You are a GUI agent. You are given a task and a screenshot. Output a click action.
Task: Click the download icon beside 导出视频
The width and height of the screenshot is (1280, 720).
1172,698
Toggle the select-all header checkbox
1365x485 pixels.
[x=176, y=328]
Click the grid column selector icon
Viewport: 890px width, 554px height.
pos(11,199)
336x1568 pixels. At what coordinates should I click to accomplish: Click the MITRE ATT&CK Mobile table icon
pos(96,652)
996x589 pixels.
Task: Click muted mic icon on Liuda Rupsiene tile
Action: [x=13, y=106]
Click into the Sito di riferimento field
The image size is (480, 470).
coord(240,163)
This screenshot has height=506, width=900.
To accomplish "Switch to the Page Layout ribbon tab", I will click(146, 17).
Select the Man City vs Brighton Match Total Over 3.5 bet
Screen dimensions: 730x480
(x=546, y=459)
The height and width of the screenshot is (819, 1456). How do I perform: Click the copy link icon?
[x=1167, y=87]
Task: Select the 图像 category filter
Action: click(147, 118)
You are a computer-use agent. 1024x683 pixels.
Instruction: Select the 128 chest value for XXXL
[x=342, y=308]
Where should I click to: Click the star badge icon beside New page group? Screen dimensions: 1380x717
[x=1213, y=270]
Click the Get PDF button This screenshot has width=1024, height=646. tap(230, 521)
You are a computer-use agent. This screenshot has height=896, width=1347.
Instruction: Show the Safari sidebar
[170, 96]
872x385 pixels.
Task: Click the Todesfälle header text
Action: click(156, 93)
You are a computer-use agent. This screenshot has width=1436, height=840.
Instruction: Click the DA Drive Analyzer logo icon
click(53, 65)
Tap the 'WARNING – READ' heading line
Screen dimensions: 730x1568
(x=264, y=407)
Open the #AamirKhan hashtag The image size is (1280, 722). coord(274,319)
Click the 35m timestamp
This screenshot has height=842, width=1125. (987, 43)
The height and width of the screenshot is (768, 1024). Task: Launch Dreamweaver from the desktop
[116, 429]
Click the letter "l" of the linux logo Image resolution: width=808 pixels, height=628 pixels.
::::::::::
■ **WHAT TO DO**:
Rewrite only the part of the data that opens with the line containing "Click the 35m timestamp" and runs to the end, changing "Dreamweaver" to "Photoshop" and leaving everything else unchanged.

■ **FINAL RESULT**:
Click the 35m timestamp
This screenshot has height=842, width=1125. (987, 43)
The height and width of the screenshot is (768, 1024). Task: Launch Photoshop from the desktop
[116, 429]
Click the letter "l" of the linux logo Image resolution: width=808 pixels, height=628 pixels.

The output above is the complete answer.